Thèse Méthodes Hybrides d'Apprentissage Automatique Scientifique et Décomposition de Domaine pour la Résolution d'Équations aux Dérivées Partielles H/F - Doctorat.Gouv.Fr
- CDD
- Doctorat.Gouv.Fr
Les missions du poste
Établissement : Université Paris-Saclay GS Sciences de l'ingénierie et des systèmes École doctorale : Interfaces : matériaux, systèmes, usages Laboratoire de recherche : Mathématiques et Informatique pour la Complexité et les Systèmes - EA 4037 Direction de la thèse : Frédéric MAGOULÈS ORCID 0000000211987539 Début de la thèse : 2026-10-01 Date limite de candidature : 2026-05-22T23:59:59 Cette thèse s'inscrit dans le domaine de l'apprentissage automatique scientifique (Scientific Machine Learning, SciML), à l'interface entre l'analyse numérique, le calcul scientifique et l'intelligence artificielle. Elle vise à développer un cadre méthodologique unifié pour la résolution efficace d'équations aux dérivées partielles (EDP), en combinant les méthodes numériques classiques, les approches d'apprentissage profond et les réseaux de neurones sur graphes (GNN). Les méthodes traditionnelles, telles que les éléments finis et la décomposition de domaine, reposent sur des fondements mathématiques solides. Les GNN offrent quant à eux une représentation naturelle des maillages et des partitions de domaine sous forme de graphes, permettant une propagation locale de l'information par des mécanismes de message passing. Toutefois, ces approches restent sensibles à la profondeur des réseaux, aux phénomènes de sur-lissage (oversmoothing) et à la stabilité de l'entraînement.L'objectif est d'exploiter les biais inductifs issus de l'analyse numérique et des méthodes de décomposition de domaine, et d'intégrer des architectures GNN avancées incorporant des techniques récentes d'amélioration du message passing (mécanismes d'attention, connexions résiduelles, normalisation adaptative, stratégies multi-échelles) afin d'améliorer la stabilité, la convergence et l'interprétabilité des modèles neuronaux pour les EDP. Les réseaux de neurones sur graphes constituent une avancée majeure pour la modélisation de systèmes discrets structurés, notamment les maillages. Les développements récents en message passing neural networks, incluant les mécanismes d'attention et les stratégies multi-échelles, offrent de nouvelles perspectives pour le calcul scientifique. Leur intégration avec les méthodes classiques de décomposition de domaine représente un enjeu scientifique important pour la conception d'algorithmes parallèles, stables et mathématiquement justifiés. - Concevoir des architectures hybrides combinant décomposition de domaine et réseaux de neurones sur graphes.
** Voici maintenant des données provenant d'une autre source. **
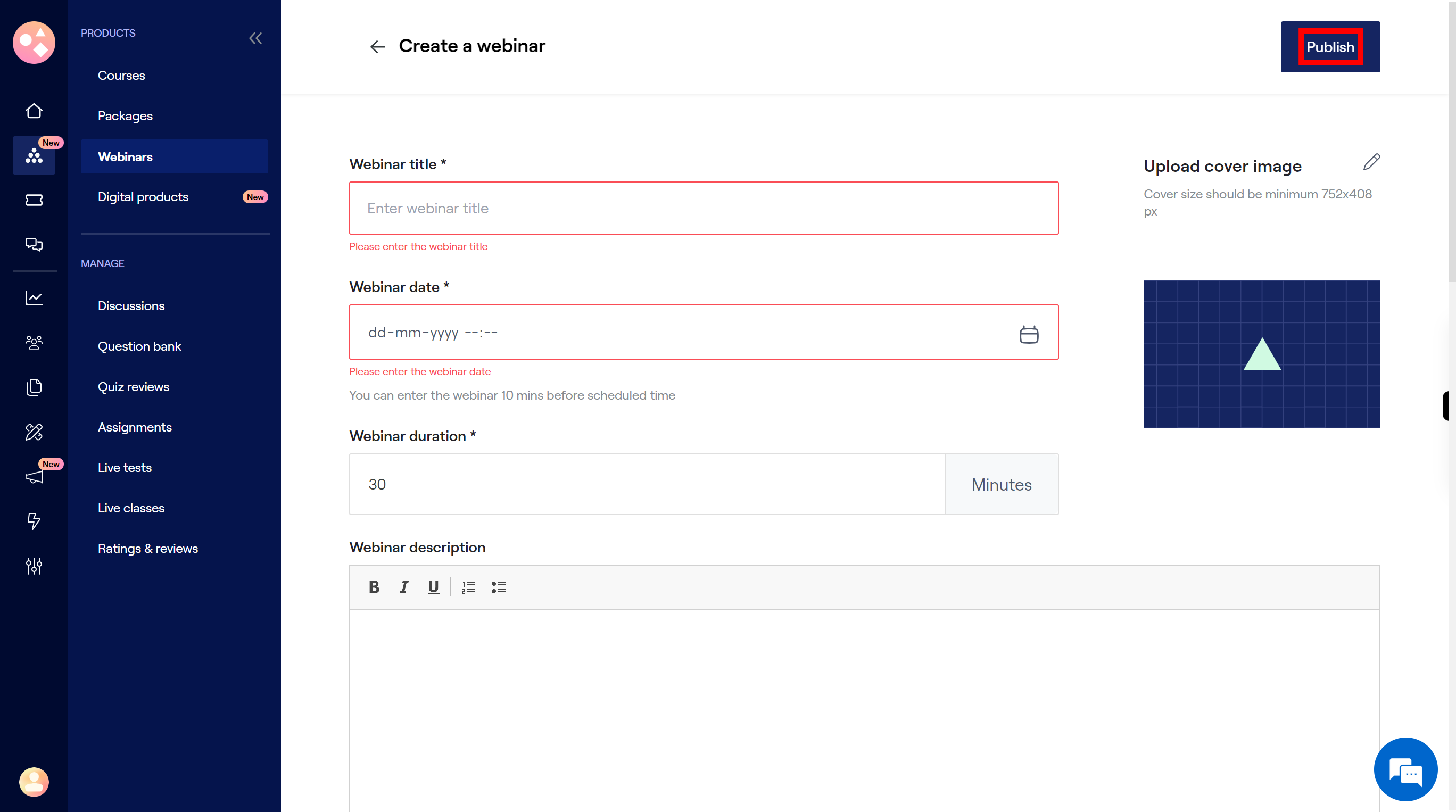Click the Assignments sidebar icon
This screenshot has width=1456, height=812.
point(33,431)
- Intégrer des techniques avancées de message-passing (attention, connexions résiduelles, normalisation, multi-échelle).
- Améliorer la stabilité et la convergence des approches neuronales pour les EDP.
- Fournir une analyse théorique des méthodes proposées.
- Développer et valider numériquement des algorithmes pour des EDP linéaires et non linéaires. La méthodologie comprendra :
- une analyse bibliographique approfondie en SciML, GNN et décomposition de domaine ;
- la conception d'architectures GNN adaptées aux maillages éléments finis ;
- l'intégration de mécanismes avancés de message passing ;
- des expérimentations sur des EDP de référence ;
- une analyse théorique des propriétés de stabilité et de convergence.
Le profil recherché
Le candidat idéal doit être titulaire d'un Master 2 de recherche ou d'un Diplôme d'Ingénieur avec une spécialisation en Mathématiques Appliquées, Informatique ou Calcul Scientifique.
Compétences techniques indispensables :
- IA & Deep Learning : Maîtrise avancée de Python et des frameworks modernes (Py-
Torch, JAX, PyTorch Geometric). Expérience souhaitée en GNNs et modèles génératifs.
- Calcul Scientifique & Calcul à Haute Performance : Solide expérience en Python,
C/C++, environnements Linux/Unix, calcul parallèle (MPI).
- Mathématiques : Compréhension de la Méthode des Éléments Finis (FEM).
- Savoir-être : Autonomie, rigueur scientifique, esprit critique et capacité à évoluer dans
un environnement de recherche international.